— А карты?
— Картами я никогда не увлекался. Вот хотя бы сегодня: ты кашлянул — и я прекратил игру.
— Да, но мне приходится кашлять все время. Ах, маэстро, не цените вы себя. Ведь вы — единственный!
— Ты преувеличиваешь. Орсини не ниже меня. А представь себе, Пьетро, что я внезапно потеряю голос — скажем, от сильной простуды, или от какого-нибудь прыщика в горле, или из-за неудачной операции...
Пьетро вздрогнул от одной мысли о такой беде.
— Тем более должны вы беречься. Вы знаете, как ведет себя Орсини, как он ест, спит, разговаривает. Режим и дисциплина всюду и везде. И самое важное — он не курит и не пьет. Ничего не пьет и никогда! А вы?
— Лучше умереть, чем согласиться на такой режим. Поговаривают, будто он бросил свою любовницу только за то, что она из ревности что-то подмешала в его пищу.
— Глупости болтают! А если так действительно было, он поступил правильно. Что такое любая женщина в сравнении с его голосом? Странный вы человек, маэстро! Простые смертные дрожат за свою жизнь, а вы не щадите дара божьего. Голос! Что может быть драгоценнее! Говорят: глас народа — глас божий. Неправда. То — рев, а голос Паладини — это музыка потерянного рая! Но вы губите великий дар из-за капризов какой-то бабенки.
— На что ты намекаешь?
— Вчера вы в угоду своей Дульцинее пели «Сумерки» на открытом воздухе.
— О всезнающий и вездесущий Вельзевул!
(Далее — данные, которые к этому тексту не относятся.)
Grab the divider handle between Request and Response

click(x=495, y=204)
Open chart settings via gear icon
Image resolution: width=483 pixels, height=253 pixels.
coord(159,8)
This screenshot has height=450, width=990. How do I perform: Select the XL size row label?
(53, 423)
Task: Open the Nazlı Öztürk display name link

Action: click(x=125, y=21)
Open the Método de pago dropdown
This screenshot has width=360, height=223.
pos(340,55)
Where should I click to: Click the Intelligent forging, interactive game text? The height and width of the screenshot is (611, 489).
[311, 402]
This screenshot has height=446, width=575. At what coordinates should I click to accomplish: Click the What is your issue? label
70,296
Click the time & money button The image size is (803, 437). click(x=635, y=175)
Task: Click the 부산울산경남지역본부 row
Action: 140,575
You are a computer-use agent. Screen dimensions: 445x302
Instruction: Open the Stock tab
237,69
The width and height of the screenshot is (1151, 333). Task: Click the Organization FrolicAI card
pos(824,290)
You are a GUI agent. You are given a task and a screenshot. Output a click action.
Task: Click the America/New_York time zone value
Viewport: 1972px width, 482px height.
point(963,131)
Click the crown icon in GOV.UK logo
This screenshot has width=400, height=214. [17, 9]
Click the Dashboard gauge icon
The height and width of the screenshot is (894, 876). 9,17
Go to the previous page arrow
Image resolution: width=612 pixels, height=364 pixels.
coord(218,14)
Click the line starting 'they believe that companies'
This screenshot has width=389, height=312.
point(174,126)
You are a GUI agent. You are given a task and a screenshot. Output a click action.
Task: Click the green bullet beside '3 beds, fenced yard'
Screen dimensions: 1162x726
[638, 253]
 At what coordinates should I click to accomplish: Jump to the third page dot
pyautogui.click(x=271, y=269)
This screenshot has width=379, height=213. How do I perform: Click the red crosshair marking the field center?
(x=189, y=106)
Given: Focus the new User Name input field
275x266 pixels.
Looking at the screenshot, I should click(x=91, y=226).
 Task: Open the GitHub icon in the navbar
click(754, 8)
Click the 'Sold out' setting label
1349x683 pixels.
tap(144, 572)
Ну и что же? Да, пел. За это она платит мне щедро.
— Эх, маэстро, маэстро! Скажите лучше — платила! Она поняла вас вполне! Женщина и искусство! Что для нее Паладини? На что он ей? На то, чтобы сказать: «Паладини отказался петь во дворце такого-то короля, предлагавшего баснословный гонорар, а для меня пел». Я не всезнающий бог, но ни минуты не сомневаюсь, что она всем раззвонила про это.
Паладини, поняв, что зашел слишком далеко, уже подумывал о том, как восстановить мир.
— Ничего, на днях мы уедем...
«Придется подождать, пока пройдет и эта лихорадка»,— думал Пьетро.
Но уже на другой день Паладини заявил сам, что сегодня они уезжают в Мюнхен.
— Ты прав, Пьетро, даже красивейшая женщина не стоит и ломаного гроша.
Пьетро радовался, как дитя, он был готов на руках вынести Паладини из отеля, когда официант доложил, что автомобиль стоит у подъезда.
Не раз обманывал официант старика, однако тот все же бросил ему несколько монет и с веселым лицом поспешил за Паладини.
Усевшись в машину, Пьетро указал на небольшой сад у озера и лукаво спросил:
— Видите, маэстро, вон ту скамейку?.. Ту... где вы... последний раз... с ней...
— Вот сатана! — пробормотал Паладини.
Автомобиль тронулся.
— А ты знаешь, Пьетро, что я из-за тебя поссорился с графиней? Ты что-то сказал по ее адресу...
Пьетро сделал вид, будто не расслышал этих слов. Он сидел с довольным лицом и хранил молчание.
— Да! Довольно такой жизни! На прошлом ставлю крест. К черту и женщин и вино! Только пение!— болтал Паладини.
Пьетро слушал одним ухом: не в первый раз говорились эти слова!
За обедом Паладини сидел с важным видом и громко приказал принести ему бутылку минеральной воды «Анжелика».
«На сколько дней хватит выдержки?» — подумал Пьетро.
— А знаешь, Пьетро, «Анжелика» — чудеснейший напиток! Торжественно заявляю тебе: я хочу отдохнуть. Повесь на дверях объявление: «Паладини никого не принимает! Finita la comedia!»[21] Ты, как всегда, прав. Женщина — помеха искусству.
Пьетро ожил.
Паладини не изменял «Анжелике» целых две недели. Он ел компоты, фрукты, сладости, даже курил очень мало; вставал рано, гулял, читал, не нарушал расписания концертов. С женщинами разговаривал любезно, но отчужденно. Пел, как никогда еще не певал. Обновил свой репертуар. Публика бесилась от восторга, пресса била в литавры, директоры оперных театров бомбардировали певца телеграммами и осаждали отели, в которых он останавливался, а поклонники осыпали его цветами, подарками, письмами.
Паладини, не читая, передавал всю почту Пьетро.
— В архив! — говорил он.
Как-то рано утром Пьетро вошел в комнату своего ученика и в изумлении остановился на пороге. За столом сидел Паладини без пиджака и что-то писал. Перед ним — чай, молоко и булочки.